Tag Archives: glock

Glock … the book, the gun, the gun nut.

There is an interesting interview with Paul Barrett, author of Glock: The Rise of America’s Gun, published here. What I find most interesting about it is the way gun owners as a group are characterized. At several moments in time, private ownership of Glock pistols increased significantly for reasons that one would normally find explaining the behavior of toddlers, or dogs, or monkeys in an experimental setting, not sentient adult humans. For instance, the cops start using Glocks, and gun owners automatically want to use what the cops use. Or, a made up fictional Glock (the Glock 7) is described in a Lethal Weapon movie, where everything about it is wrong (remember, it’s fictional) and this enrages gun owners who run out and buy Glocks. And so on and so forth.

Now, one of the things that seems to rive Glock sales is the fact that they have been used in an increasingly larger number of tragic and horrific massacres on American soil. Somehow, the association with angry carnage and hateful violence makes American gun owners want one.

Glocks hold more ammo than other pistols, can be fitted with super-large ammo holders, and have a trigger that is very smooth making it easier for untalented amateurs to be better shots. Glocks should be banned.

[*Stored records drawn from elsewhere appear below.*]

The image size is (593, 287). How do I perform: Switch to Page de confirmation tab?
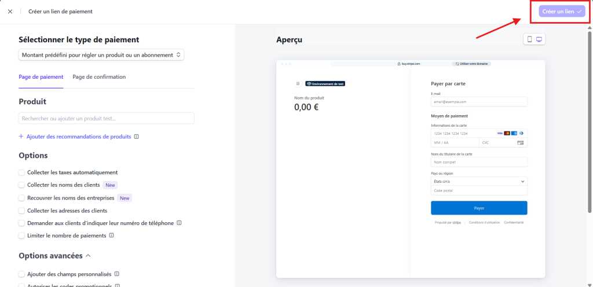coord(99,77)
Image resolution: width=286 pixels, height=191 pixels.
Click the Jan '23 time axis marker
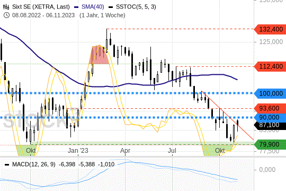coord(78,151)
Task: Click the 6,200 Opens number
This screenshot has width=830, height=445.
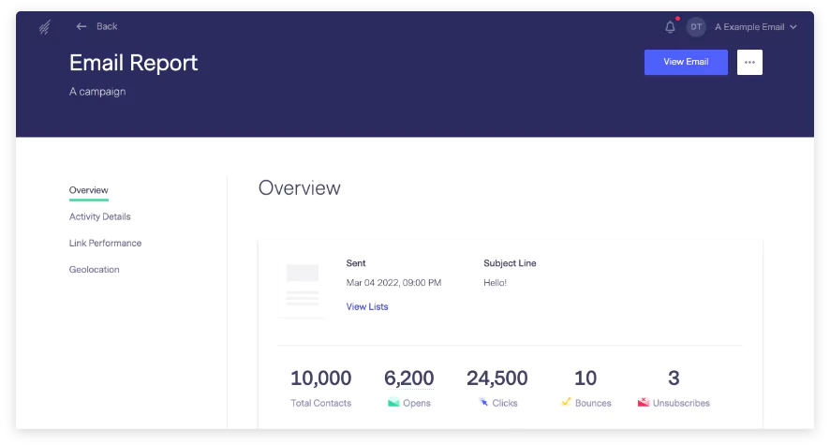Action: 408,378
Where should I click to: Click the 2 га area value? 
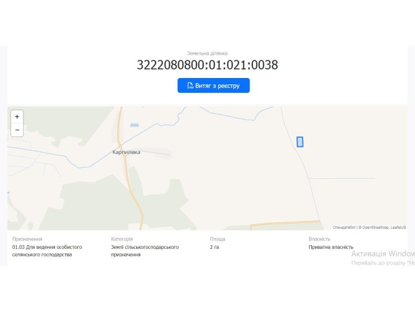[215, 247]
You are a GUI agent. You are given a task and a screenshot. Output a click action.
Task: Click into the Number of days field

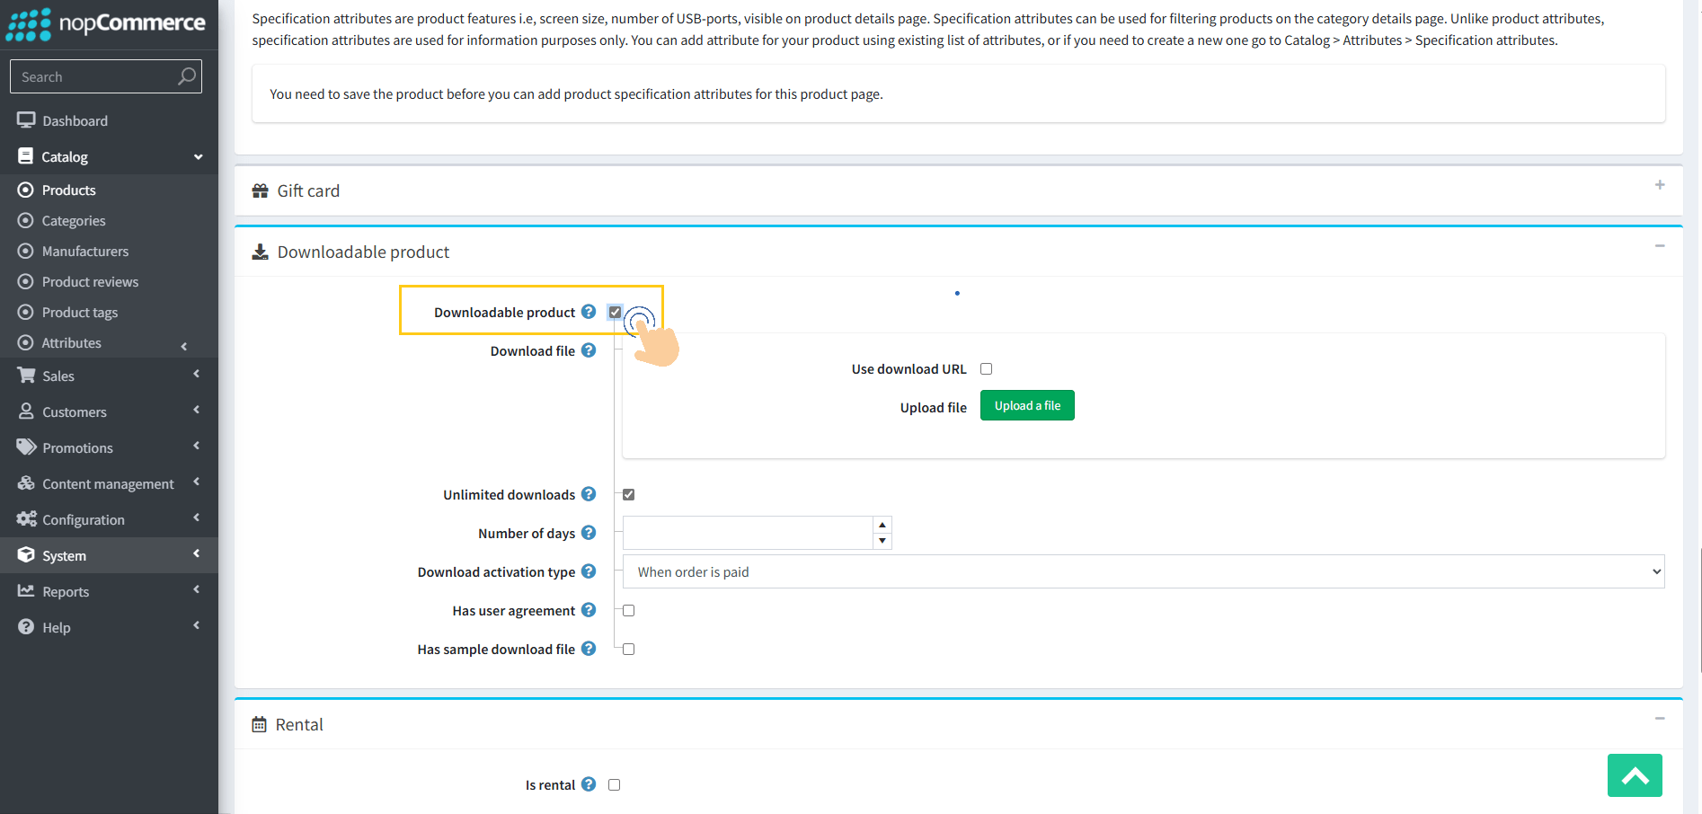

Guns: A constitutional right is not what you think it is

In the United States, you have a right to “bear arms.” This has a special meaning which has largely been distorted by the courts, but nonetheless stands as a fundamental. Many gun owners, unfortunately, not only abuse this right but also go far beyond gun ownership to do things that while technically allowable under the First Amendment, are wrong, and that they should not do.